‘Ex-gay’ agency sued for fraud
NEW YORK, N.Y. — The Southern Poverty Law Center, joined by the law firms of Cleary Gottlieb Steen & Hamilton LLP and Lite DePalma Greenberg, LLC, filed a lawsuit Nov. 27 against Jews Offering New Alternatives for Healing (JONAH), its founder, Arthur Goldberg (pictured) and a counselor, Alan Downing, for peddling conversion therapy services, a dangerous and discredited practice that fraudulently claims to convert people from gay to straight.
The lawsuit, filed in the Superior Court of New Jersey, charges that the defendants violated New Jersey’s Consumer Fraud Act through fraudulent and deceptive claims that their counseling services could cure customers of being gay. These fraudulent and deceptive claims include so-called scientific methods invented by Joseph Nicolosi, founder of the National Association of Research and Therapy of Homosexuality (NARTH), the leading secular organization promoting conversion therapy.
The lawsuit is the first of its kind to directly sue a conversion therapy provider for fraudulent practices. It describes how the plaintiffs — four young men, three of whom are New York residents, and two of their parents — were lured into JONAH’s services through deceptive commercial practices.
Text to raise AIDS memorial funds
SAN FRANCISCO, Calif. — People from around the world commemorated World AIDS Day on Dec. 1. The National AIDS Memorial and AT&T marked the day with the launch of a major month-long campaign to help raise awareness and funding for programs that support the nation’s AIDS memorial.
Through a text-to-donate campaign called “A Time For Hope; A Time for Healing,” AT&T is making it possible for any mobile subscriber regardless of carrier to text the word “HEAL” to 501501 to make a $10 charitable donation to the National AIDS Memorial.
All donations to the text-to-donate campaign will support the National AIDS Memorial year-round mission to honor and pay tribute to those who have lost their lives to HIV/AIDS; continue to create and maintain a permanent memorial grove located in San Francisco as a place for healing; and expand youth awareness and scholarship programs to inspire the next generation of leaders to help find a cure for the pandemic, now in its 30th year.

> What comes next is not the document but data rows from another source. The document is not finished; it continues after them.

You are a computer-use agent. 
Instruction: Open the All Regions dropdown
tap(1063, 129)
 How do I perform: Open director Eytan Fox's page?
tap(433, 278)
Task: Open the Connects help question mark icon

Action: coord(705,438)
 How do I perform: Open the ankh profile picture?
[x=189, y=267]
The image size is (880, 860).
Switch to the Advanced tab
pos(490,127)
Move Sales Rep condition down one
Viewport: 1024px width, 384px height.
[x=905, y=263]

West Point wedding makes history
WEST POINT, N.Y. — Army Veteran and OutServe-SLDN Board member Brenda S. “Sue” Fulton married her longtime girlfriend Penelope Dara Gnesin on Dec. 1 in the first same-sex ceremony held at West Point Cadet Chapel. Fulton, a member of the first West Point class to include women in 1980, now serves as a presidential appointee to its Board of Visitors. She is also the executive director of Knights Out, an organization of LGBT West Point graduates and allies.
“West Point holds special significance to both me and Penny,” said Fulton “From the time I was a cadet, what West Point stands for — integrity, leadership, selfless service — have been my touchstones. When Penny and I worked on ending ‘Don’t Ask, Don’t Tell,’ we kept coming back to the core value of integrity, and that’s what made a difference. To be able to legalize our union here, especially at the Cadet Chapel, is really important to us.”
Deadly anti-gay bill set to advance
KAMPALA, Uganda — Any day now, conservative lawmakers in the Ugandan Parliament are expected to vote on the so-called “Kill the Gays” bill that would make being LGBT a crime punishable by life imprisonment and even death. Further, the current version of the bill would send parents, teachers and landlords to jail if they fail to report children, students and renters who are gay.
Because the measure is supported by the speaker of Parliament, global human rights observers say the only way it can be stopped is through international pressure on Uganda’s President Yoweri Museveni to veto the bill.
Opponents of the measure in the U.S. have blasted anti-gay, right-wing leaders Tony Perkins, president of the Family Research Council, and Bryan Fischer, head of the American Family Association, for praising the bill as a stand for traditional Christian values while ignoring the grievous sentences it would impose.